____ SOURCE MATERIAL

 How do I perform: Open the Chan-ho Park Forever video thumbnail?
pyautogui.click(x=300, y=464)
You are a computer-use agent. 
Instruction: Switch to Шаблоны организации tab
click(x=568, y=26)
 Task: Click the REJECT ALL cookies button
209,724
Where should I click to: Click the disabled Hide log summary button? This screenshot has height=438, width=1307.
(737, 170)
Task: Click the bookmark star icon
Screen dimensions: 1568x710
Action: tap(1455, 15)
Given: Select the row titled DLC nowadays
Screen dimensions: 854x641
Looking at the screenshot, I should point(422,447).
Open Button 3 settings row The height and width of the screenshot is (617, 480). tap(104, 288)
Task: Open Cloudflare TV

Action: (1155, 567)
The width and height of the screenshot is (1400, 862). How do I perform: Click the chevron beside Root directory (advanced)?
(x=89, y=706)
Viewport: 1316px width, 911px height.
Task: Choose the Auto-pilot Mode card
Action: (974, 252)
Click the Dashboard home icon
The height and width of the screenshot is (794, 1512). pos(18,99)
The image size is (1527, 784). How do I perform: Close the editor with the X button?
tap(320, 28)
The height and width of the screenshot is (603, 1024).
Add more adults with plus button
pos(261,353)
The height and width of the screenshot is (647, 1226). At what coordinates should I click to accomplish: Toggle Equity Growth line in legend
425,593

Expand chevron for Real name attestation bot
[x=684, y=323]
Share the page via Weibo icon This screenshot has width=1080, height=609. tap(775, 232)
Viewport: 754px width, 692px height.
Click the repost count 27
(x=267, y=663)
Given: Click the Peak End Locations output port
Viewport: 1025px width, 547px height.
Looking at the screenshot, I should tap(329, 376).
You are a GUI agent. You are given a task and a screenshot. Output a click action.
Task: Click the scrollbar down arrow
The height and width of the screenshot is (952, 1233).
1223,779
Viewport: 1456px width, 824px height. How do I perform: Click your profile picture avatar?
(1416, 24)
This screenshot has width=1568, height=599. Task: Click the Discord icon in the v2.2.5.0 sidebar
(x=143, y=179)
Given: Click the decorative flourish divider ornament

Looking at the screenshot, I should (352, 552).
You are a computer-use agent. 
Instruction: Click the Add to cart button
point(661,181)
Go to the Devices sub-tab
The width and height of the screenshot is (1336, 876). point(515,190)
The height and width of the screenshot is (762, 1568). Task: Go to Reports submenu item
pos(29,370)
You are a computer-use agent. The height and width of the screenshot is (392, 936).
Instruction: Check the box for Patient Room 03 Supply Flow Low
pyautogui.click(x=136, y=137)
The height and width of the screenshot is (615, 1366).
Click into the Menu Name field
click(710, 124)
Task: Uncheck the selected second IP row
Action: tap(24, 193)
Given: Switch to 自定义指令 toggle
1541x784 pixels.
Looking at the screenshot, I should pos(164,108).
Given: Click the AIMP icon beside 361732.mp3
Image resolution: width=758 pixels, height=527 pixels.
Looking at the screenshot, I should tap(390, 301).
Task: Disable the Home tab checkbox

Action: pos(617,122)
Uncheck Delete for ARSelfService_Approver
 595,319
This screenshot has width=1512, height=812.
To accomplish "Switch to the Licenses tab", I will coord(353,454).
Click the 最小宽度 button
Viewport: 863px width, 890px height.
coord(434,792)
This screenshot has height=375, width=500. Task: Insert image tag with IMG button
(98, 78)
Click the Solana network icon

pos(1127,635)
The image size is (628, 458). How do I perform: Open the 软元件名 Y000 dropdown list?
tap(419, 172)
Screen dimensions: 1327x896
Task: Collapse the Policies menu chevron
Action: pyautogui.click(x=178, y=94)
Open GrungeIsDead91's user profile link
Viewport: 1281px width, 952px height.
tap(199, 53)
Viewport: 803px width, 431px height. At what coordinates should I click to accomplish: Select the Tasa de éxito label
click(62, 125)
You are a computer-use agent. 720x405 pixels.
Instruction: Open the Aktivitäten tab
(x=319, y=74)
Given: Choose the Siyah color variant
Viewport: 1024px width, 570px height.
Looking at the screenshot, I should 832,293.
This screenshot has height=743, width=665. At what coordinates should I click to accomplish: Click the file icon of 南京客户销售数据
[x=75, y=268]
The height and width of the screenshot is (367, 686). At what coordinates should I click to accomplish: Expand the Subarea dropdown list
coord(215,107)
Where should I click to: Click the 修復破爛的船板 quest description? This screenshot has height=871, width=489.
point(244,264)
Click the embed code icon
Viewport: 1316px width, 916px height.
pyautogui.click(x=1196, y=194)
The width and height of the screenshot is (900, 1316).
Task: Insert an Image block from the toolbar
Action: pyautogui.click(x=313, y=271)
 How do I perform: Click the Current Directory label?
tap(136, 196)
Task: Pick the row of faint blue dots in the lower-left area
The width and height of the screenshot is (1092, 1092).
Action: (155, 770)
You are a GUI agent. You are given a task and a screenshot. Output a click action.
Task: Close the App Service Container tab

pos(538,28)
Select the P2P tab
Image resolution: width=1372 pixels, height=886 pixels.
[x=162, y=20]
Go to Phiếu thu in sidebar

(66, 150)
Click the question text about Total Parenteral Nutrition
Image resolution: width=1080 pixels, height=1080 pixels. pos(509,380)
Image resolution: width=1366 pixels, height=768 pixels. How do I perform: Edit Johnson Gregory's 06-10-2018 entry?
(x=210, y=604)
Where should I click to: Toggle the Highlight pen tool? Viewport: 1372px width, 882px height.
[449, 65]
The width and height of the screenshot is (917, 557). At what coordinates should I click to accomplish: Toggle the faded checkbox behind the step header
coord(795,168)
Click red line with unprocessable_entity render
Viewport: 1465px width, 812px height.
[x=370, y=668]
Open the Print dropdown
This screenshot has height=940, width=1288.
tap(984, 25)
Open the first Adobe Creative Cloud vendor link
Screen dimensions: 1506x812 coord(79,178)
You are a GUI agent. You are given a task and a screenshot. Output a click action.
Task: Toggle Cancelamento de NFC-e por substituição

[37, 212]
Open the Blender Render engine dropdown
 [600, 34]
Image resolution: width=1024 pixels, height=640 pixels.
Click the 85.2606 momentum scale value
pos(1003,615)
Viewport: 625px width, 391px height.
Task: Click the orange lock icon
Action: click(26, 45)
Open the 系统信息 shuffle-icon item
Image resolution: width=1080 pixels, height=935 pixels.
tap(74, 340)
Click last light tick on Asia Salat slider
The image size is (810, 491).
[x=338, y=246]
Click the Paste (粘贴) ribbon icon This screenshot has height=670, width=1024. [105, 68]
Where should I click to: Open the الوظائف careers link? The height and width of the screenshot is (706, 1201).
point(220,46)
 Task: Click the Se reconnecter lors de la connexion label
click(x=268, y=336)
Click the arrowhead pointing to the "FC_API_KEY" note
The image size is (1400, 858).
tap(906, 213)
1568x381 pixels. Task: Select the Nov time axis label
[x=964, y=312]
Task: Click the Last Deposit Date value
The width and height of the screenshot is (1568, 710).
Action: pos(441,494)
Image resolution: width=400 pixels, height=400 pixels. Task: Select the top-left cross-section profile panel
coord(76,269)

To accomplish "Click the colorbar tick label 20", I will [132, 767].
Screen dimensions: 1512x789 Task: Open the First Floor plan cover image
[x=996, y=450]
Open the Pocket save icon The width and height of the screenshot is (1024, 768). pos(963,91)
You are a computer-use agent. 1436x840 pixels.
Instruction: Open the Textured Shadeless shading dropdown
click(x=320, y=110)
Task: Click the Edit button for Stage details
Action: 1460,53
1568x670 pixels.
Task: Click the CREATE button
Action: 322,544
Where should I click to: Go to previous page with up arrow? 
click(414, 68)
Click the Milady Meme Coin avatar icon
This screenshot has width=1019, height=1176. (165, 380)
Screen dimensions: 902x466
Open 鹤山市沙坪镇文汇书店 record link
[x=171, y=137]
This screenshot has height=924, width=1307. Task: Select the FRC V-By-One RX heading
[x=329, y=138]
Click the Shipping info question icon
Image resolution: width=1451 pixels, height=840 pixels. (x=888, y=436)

________

_PROBLEM TO WORK ON_: Turn the part of the listing above that opens with the line containing "The width and height of the screenshot is (1400, 862)." and closes with the line containing "The height and width of the screenshot is (794, 1512)." into a JSON list of strings, one string per line, with any blank lines left out.

_FINAL ANSWER_:
[
  "The width and height of the screenshot is (1400, 862). How do I perform: Click the chevron beside Root directory (advanced)?",
  "(x=89, y=706)",
  "Viewport: 1316px width, 911px height.",
  "Task: Choose the Auto-pilot Mode card",
  "Action: (974, 252)",
  "Click the Dashboard home icon",
  "The height and width of the screenshot is (794, 1512). pos(18,99)"
]